Blerd Chick Stories: NOK
In which my favorite comic company fails yet again, makes epic and transparent excuses and then makes them some more.
In other news, a bunch of people fail to apply basic critical thinking and just accept stupid excuses as if they had any hope of being true.
So DC has come up with what they, and the Furious Fanboys, apparently, think is a good excuse for denying Kate Kane and Maggie Sawyer and the thousands upon thousands of LGBTQ fans who love them a wedding.
Firstly, Dan DiDio stated that there were complaints when she started as a lead character in 2006 but that DC continues to support her as a character to this day. That she’s a hero first, and that being gay is “a part of who she is.”
She’s clearly a member of the Bat family, and that as a result she shouldn’t have a happy personal life. That she’s committed to defending others at the sacrifice of personal instincts and personal lives.
So its important to establish their personal lives, but then they have to set them aside. And that heroes shouldn’t get married.
If you are currently screaming “BULLSHIT,” at you computer screen, fear not, you are not alone. I mean, maybe you are alone, in which case you are possibly scaring your pets, like I did.
Lots of comic characters are married. Lots of them at DC. I mentioned three or so from memory, last post. And “she’s a member of the Bat family and thus she can’t be happy,” doesn’t make any kind of sense given that marriage is not, as far as anyone who has ever been in one can testify, a panacea for all one’s mental and emotional ills.
Anyone with even a tiny bit of sense can see that writing a married member of the Bat family has to capacity to open up a huge number of story lines and conflicts that have never been explored by DC’s flagship book. But no. That can’t happen.
The authors of Batwoman had been planning the wedding for a year. If “no wedding,”s is DC policy then someone would probably have mentioned that, you know, a year ago.

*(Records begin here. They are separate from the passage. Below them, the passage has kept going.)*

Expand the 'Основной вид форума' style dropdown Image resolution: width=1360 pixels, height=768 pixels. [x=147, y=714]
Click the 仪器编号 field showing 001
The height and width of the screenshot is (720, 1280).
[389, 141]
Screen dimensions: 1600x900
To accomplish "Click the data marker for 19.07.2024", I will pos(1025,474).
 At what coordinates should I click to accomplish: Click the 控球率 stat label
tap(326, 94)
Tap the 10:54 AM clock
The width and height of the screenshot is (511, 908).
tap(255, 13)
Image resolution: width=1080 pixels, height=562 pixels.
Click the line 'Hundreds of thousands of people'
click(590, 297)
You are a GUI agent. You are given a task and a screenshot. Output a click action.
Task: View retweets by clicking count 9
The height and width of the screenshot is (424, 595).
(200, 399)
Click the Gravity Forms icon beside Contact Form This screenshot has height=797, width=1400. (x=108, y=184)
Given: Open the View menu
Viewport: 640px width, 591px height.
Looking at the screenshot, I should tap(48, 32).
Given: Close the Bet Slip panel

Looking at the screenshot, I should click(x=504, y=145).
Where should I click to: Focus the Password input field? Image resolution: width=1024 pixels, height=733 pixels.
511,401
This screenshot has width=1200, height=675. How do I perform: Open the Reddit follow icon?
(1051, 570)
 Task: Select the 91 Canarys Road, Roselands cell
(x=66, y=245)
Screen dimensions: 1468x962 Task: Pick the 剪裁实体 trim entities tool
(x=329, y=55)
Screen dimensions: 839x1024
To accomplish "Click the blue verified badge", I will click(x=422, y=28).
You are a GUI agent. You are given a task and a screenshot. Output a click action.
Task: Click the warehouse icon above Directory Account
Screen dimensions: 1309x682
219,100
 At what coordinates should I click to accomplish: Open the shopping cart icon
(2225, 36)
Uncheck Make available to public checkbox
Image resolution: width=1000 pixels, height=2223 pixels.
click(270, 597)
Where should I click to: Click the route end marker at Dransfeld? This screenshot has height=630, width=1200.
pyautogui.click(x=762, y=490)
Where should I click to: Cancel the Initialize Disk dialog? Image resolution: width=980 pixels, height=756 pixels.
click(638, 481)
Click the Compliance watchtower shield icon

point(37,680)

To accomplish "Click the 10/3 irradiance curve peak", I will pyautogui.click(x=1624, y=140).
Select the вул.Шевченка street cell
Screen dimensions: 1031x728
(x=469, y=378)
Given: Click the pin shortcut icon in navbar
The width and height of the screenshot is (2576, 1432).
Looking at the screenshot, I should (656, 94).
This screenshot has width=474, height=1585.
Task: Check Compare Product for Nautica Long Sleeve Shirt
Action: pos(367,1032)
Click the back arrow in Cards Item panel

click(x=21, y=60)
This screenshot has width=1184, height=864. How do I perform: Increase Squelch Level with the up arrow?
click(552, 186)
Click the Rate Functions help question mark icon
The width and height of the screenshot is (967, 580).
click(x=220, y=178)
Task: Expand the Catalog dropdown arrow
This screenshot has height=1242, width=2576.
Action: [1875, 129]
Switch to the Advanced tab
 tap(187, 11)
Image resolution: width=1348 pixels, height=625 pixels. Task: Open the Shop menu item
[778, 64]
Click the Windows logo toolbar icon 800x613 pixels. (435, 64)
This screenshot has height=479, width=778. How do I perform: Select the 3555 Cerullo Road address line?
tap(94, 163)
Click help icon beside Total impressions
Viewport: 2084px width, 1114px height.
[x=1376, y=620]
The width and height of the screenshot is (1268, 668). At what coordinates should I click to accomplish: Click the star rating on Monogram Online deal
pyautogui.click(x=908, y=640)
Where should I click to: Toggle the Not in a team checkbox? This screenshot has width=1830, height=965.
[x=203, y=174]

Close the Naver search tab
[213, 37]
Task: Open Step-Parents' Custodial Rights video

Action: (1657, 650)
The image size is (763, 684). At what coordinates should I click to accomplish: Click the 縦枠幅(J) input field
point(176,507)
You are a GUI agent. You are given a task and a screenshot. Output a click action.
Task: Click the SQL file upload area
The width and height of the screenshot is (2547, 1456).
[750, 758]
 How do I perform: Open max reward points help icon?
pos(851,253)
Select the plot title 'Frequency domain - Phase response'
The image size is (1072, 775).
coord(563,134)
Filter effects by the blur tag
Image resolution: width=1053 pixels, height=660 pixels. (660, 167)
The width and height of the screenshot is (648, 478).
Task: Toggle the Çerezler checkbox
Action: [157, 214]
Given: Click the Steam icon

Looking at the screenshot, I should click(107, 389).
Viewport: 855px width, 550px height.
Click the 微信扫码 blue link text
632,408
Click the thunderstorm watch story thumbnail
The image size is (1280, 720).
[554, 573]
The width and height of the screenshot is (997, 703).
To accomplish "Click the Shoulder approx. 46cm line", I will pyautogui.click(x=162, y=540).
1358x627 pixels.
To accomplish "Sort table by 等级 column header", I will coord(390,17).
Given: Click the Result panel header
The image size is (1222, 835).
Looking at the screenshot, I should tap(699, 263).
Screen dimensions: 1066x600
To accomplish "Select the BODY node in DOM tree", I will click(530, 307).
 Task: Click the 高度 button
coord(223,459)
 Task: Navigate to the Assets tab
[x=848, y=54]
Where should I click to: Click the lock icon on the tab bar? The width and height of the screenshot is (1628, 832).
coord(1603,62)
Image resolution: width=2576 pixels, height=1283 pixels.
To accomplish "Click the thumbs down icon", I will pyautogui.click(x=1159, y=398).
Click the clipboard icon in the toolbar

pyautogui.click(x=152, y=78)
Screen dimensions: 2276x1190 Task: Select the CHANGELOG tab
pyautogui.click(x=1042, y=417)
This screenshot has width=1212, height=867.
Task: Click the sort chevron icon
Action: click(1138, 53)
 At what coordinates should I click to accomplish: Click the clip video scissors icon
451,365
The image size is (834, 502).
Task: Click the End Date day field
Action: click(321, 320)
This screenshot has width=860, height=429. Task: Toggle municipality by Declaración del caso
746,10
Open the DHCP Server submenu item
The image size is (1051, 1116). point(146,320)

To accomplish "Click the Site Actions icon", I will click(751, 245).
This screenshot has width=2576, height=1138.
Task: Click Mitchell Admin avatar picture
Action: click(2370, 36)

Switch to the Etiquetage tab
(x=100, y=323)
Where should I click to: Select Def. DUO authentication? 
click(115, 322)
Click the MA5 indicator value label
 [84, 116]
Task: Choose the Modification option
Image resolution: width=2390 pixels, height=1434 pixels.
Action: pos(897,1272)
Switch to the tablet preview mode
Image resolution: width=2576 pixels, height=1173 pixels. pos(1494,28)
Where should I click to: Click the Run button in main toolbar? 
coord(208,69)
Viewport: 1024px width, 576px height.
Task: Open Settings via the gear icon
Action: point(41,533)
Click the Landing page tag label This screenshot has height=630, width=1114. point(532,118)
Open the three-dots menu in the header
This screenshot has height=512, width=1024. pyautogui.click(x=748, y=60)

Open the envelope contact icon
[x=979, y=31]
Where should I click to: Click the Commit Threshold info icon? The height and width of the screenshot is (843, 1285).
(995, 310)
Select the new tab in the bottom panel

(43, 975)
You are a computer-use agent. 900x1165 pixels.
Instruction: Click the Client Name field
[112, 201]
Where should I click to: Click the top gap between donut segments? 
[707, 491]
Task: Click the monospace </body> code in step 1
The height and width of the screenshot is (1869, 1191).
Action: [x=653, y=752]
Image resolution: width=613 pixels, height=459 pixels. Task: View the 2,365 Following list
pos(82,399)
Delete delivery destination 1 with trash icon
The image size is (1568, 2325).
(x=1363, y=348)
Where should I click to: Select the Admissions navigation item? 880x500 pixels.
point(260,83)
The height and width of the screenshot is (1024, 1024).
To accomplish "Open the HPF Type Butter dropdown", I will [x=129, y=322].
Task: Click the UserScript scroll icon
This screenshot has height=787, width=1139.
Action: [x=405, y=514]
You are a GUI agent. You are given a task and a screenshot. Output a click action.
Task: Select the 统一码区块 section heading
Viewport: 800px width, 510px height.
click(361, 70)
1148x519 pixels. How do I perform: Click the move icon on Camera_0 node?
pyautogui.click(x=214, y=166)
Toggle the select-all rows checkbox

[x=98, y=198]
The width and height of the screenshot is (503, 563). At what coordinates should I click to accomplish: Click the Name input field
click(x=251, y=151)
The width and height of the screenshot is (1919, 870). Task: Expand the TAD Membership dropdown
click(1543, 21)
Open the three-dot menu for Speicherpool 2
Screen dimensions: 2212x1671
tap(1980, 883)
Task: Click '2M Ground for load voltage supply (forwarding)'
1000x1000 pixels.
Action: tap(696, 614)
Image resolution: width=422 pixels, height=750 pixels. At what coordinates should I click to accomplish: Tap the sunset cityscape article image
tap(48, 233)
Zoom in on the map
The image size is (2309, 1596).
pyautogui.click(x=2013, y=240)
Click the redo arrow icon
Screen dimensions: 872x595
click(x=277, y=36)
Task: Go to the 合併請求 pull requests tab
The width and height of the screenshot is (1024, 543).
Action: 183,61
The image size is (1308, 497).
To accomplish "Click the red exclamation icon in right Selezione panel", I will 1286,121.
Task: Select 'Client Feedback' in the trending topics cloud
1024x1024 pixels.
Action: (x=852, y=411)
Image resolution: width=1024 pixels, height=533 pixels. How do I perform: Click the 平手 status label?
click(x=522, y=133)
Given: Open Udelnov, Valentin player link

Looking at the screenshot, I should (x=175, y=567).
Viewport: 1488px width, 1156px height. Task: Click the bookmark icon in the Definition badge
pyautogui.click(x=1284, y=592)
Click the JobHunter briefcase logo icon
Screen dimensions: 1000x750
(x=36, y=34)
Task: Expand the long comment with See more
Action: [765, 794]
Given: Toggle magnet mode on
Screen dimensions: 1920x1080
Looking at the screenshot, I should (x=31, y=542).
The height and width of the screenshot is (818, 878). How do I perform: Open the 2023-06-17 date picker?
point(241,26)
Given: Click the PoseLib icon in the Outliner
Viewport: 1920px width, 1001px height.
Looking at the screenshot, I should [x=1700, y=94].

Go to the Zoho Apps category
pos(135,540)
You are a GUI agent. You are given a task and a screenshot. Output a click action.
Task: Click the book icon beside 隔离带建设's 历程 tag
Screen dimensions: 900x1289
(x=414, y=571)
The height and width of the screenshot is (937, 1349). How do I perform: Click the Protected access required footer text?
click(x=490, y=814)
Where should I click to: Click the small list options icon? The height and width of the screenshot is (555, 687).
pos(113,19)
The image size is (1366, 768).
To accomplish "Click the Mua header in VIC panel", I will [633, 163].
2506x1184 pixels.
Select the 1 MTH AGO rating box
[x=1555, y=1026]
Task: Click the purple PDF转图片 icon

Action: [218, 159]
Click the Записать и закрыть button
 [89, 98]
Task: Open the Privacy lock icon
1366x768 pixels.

But they didn’t and now the former authors aren’t just leaving early in protest, that are out, period as of right now.
But we should all just move along because there’s nothing to see here?
No. Dan DiDio is lying and he’s not even doing it well. He’s just throwing out some transparent bullshit in the hopes that we’ll fall for it and stop calling him on his behavior.
Let’s not fall for it. Further, let’s continue calling him and DC in general on their behavior.
The other controversy, which I needed some distance (and possibly some rum) to be able to write about coherently. According to Furious Fanboys,
Popular husband and wife team of Jimmy Palmiotti and Amanda Conner are working on a new satirical Harley Quinn comic, and DC is holding a contest for someone to draw a page from it that will make it into the final book.
According to FF,
Gawker decided to fan the flames of click baiting with the headling, “DC Comics Contest: Draw a Naked Woman Committing Suicide.”
OK, well yes that’s one way to put it. Another way to put it is, Gawker wrote a headline that is significantly more factual than they can usually be counted on to provide and FF is trying desperately to attack Gawker’s credibility because otherwise they have no leg to stand on.
Fine, FF’s is a more elegant sentence. Mine is true though, so I’ll stick with it.
The fact that they authors of the Harley Quinn honestly feel back on Bullshit Internet Excuse Number One “I Was Kidding,” means that they were wrong and they know it. It does nothing to mitigate all the criticism that was leveled at them for starting a contest that involves a beloved character trying to kill herself over and over and over again, AT THE START OF NATIONAL SUICIDE PREVENTION WEEK, nor does it address the deeper criticism of the sexualization of violence and suicide via said contest. All they came up with was “we were kidding.”
That’s not acceptable. If they had succeeded in being funny the rest of us would be laughing too. Clearly, a lot of us aren’t. They weren’t’ being funny. What they were doing was being cruel and refusing to be compassionate to a huge portion of their fanbase.
The second part is particularly troubling since DC’s got a whole subsection of the Green Lantern mythos that functions on and spreads compassion. Yet they can’t muster the basic compassion necessary to post some variation of “We are sorry that our actions caused you harm.” Even if they have no intention of changing their decisions the compassion exhibited could go a long way toward making their fans not pissed off at them anymore.
Seriously, how is this complicated? When you hurt someone, you tell them you are sorry for their pain. This is grade school stuff.